Stored data
= = =

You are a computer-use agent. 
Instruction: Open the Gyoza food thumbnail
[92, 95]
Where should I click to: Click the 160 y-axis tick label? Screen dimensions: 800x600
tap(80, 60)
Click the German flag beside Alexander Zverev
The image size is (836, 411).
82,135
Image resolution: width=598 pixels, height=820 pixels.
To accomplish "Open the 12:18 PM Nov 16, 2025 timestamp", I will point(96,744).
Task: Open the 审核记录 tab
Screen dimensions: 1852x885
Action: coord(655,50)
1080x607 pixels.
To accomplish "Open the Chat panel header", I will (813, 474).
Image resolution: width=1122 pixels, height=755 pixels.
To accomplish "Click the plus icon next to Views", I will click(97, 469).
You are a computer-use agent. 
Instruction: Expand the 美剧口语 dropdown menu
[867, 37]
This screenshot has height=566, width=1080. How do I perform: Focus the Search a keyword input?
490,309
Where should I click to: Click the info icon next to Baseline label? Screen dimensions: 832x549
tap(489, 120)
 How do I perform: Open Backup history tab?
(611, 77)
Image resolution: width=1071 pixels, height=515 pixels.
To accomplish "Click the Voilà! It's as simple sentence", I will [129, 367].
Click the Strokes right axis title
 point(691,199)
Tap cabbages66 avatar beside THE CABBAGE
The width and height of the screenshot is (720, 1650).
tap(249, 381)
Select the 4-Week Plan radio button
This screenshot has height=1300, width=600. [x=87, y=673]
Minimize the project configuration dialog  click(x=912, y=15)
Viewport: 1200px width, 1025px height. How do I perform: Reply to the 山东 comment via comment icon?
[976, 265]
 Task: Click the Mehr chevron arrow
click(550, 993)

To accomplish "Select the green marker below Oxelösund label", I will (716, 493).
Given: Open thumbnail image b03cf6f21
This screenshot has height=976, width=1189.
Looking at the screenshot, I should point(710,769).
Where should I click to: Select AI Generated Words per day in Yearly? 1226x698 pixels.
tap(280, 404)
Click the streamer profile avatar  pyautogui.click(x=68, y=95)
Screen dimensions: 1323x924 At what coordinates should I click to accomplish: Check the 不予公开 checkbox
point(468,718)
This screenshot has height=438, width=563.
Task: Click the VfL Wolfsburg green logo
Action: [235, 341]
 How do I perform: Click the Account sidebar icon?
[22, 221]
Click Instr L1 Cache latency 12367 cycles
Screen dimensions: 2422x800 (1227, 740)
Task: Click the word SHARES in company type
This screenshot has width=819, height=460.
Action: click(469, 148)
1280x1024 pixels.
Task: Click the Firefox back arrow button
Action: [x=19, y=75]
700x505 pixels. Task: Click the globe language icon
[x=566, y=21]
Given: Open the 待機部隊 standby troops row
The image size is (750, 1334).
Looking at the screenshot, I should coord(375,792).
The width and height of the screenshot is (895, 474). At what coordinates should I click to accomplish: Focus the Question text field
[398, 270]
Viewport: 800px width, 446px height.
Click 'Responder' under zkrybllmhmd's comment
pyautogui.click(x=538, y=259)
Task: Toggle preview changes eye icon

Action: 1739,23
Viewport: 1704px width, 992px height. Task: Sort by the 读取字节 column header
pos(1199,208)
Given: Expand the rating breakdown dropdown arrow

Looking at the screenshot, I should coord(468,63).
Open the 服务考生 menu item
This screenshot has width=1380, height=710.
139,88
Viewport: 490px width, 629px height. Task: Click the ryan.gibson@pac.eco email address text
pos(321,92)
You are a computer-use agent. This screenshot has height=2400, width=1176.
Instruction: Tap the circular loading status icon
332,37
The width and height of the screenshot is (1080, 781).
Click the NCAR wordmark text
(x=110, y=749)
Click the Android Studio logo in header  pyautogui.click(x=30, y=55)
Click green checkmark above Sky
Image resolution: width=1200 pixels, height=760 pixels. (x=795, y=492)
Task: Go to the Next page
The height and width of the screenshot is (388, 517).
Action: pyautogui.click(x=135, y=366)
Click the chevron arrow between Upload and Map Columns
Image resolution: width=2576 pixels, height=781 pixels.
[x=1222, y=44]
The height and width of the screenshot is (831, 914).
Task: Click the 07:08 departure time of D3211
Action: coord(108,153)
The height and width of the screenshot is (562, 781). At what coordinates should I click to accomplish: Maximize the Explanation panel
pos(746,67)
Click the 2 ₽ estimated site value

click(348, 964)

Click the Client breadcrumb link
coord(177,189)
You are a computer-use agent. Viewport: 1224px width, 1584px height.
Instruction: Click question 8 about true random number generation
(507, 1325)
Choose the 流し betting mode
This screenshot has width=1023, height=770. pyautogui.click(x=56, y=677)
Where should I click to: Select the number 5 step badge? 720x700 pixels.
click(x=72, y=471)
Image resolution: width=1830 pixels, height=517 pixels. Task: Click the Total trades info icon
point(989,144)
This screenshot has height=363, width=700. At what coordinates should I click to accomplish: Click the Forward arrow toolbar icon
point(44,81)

= = =

Aim of the task: The required output is every line above from the one with "700x505 pixels. Task: Click" down to the one with "Task: Go to the Next page", restated word for word, ends included.

Response for this exercise:
700x505 pixels. Task: Click the globe language icon
[x=566, y=21]
Given: Open the 待機部隊 standby troops row
The image size is (750, 1334).
Looking at the screenshot, I should coord(375,792).
The width and height of the screenshot is (895, 474). At what coordinates should I click to accomplish: Focus the Question text field
[398, 270]
Viewport: 800px width, 446px height.
Click 'Responder' under zkrybllmhmd's comment
pyautogui.click(x=538, y=259)
Task: Toggle preview changes eye icon

Action: 1739,23
Viewport: 1704px width, 992px height. Task: Sort by the 读取字节 column header
pos(1199,208)
Given: Expand the rating breakdown dropdown arrow

Looking at the screenshot, I should coord(468,63).
Open the 服务考生 menu item
This screenshot has width=1380, height=710.
139,88
Viewport: 490px width, 629px height. Task: Click the ryan.gibson@pac.eco email address text
pos(321,92)
You are a computer-use agent. This screenshot has height=2400, width=1176.
Instruction: Tap the circular loading status icon
332,37
The width and height of the screenshot is (1080, 781).
Click the NCAR wordmark text
(x=110, y=749)
Click the Android Studio logo in header  pyautogui.click(x=30, y=55)
Click green checkmark above Sky
Image resolution: width=1200 pixels, height=760 pixels. (x=795, y=492)
Task: Go to the Next page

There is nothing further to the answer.